One of the Sacramento community’s strongest assets is its dynamic art scene. From huge exhibits to one off pieces, our city is a hub for every style of art imaginable.
Public art, in particular, has become a highlight, especially in recent years. Most recently, you might remember the extremely popular Art Hotel and ArtStreet exhibitions put on by the M5 Arts Collective in the midtown/downtown Sacramento area. Projects like these have helped electrify an already bustling interest in public art for the city. Here are a couple of our favorite art exhibitions around the city.
Golden 1 Center
Photo courtesy of @CooneyPhoto
The Coloring Book statue in front of the new Golden 1 Center by renowned artist, Jeff Koons, is forever a mark of Sacramento’s passion for public art. Koons’ work is one of the country’s most
popular contemporary artists, and his addition has helped to bring art to the forefront of the city’s development. Still, “The Piglet,” as it has come to be known, has certainly caused some controversy since it arrived in late September of last year – but isn’t that the mark of powerful art? Some Sacramento artists argued that the slot should have gone to a local, even though there are two other pieces outside the arena that did in fact go to Sacramento artists.

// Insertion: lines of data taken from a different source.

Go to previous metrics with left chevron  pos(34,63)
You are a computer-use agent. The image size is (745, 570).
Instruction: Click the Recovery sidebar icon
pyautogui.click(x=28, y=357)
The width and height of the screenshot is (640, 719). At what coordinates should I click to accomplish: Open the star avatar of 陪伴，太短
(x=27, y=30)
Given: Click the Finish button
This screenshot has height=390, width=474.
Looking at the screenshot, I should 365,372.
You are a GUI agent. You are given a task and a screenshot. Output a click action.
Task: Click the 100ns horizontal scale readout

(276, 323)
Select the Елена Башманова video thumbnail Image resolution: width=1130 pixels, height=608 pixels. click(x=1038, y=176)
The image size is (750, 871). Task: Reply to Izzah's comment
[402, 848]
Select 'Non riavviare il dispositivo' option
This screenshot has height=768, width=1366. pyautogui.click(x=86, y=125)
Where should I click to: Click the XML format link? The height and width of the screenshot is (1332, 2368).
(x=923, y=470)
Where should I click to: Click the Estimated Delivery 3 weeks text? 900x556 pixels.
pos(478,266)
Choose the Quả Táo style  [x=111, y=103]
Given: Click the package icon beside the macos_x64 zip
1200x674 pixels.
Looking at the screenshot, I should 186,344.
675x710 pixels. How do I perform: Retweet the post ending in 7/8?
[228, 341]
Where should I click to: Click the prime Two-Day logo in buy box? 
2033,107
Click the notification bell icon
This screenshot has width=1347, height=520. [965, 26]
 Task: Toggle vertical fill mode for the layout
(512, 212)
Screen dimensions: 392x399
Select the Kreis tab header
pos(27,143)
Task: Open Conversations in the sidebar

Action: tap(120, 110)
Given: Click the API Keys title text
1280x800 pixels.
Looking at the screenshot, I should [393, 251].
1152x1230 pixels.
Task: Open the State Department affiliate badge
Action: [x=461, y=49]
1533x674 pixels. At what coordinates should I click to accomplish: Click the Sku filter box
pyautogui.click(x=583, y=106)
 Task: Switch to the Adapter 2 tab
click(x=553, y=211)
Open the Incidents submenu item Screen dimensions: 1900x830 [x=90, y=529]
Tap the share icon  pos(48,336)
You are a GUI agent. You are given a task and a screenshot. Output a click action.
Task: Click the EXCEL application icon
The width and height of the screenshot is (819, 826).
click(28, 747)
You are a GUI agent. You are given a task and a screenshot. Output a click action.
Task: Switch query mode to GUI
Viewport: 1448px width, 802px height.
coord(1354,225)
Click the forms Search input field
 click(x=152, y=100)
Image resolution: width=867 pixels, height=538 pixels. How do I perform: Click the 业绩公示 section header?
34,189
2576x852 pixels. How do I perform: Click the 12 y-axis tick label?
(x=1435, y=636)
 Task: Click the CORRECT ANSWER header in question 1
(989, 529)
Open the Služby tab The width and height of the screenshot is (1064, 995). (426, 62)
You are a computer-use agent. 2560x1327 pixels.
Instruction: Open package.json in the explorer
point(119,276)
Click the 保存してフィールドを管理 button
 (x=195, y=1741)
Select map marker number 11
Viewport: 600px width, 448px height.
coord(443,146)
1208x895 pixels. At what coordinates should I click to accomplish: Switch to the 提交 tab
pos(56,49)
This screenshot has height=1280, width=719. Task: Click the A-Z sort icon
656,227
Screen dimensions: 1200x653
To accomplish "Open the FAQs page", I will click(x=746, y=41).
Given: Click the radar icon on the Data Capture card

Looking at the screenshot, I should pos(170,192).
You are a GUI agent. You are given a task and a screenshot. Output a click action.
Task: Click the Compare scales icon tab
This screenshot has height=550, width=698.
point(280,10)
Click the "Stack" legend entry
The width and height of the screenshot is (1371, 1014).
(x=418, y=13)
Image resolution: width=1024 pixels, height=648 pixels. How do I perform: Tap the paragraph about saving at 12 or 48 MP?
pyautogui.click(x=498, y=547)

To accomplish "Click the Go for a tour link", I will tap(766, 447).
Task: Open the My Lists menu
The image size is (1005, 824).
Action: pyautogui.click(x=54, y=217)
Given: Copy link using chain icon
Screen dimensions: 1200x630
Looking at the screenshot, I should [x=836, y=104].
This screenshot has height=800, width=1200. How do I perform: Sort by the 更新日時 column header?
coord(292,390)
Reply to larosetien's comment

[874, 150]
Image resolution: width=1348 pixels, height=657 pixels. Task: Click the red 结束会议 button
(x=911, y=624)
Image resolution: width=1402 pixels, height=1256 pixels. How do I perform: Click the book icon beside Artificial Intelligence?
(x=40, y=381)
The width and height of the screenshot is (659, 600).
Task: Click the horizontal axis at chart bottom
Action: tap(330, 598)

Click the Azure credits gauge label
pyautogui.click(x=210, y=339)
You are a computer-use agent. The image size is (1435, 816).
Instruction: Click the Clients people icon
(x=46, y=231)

Gale Hart is known as the Sacramento’s “Godmother of Contemporary Art.” Her 10-foot dartboard installation sits on 5th and L. In addition, Sacramento native Bryan Valenzuela was awarded a slot inside the arena where he chose to create an abstract piece called Multitudes Converge that highlights the convergence of the American and Sacramento Rivers. Local or not, all of these pieces are a perfect representation of Sacramento’s growing interest in public art.
Wide Open Walls
Photo courtesy of Wide Open Walls
Last year, many Sacramento residents were stunned when huge, stunning murals started appearing throughout the downtown and midtown areas. The Sacramento Mural Festival quickly made a name for itself. This time around, that name is changing (and for good reason). It returns this year under the name Wide Open Walls, and will expand to include areas such as Oak Park, Del Paso Heights, Natomas, and Power Inn Road. The festival will once again feature astounding local artists who will paint more than 30 large-scale pieces. But this time around, the festival will be much more inclusive for observers – look out for street performers, food trucks, pop-up shows and seminars, and a Second Saturday block party. Wide Open Walls will take place August 10th-20th.
The Rest of the City
Major installations are always a great highlight, but let’s not forget about the public art that is always on display throughout Sacramento. There are tons of bars and cafes throughout the city that showcase local artists on a regular basis. Places like Old Soul at the Weatherstone always have new projects on their walls, offering a more intimate look into Sacramento’s public art scene. There’s also the First Friday Art Walk that takes place every month on the R Street Corridor.
Regardless of your personal taste, Sacramento’s public art scene has something for everybody. Whether you want to marvel at giant murals or explore the small details of local photography, Sacramento has become an exciting city for art – get out there and take advantage of what your home has to offer!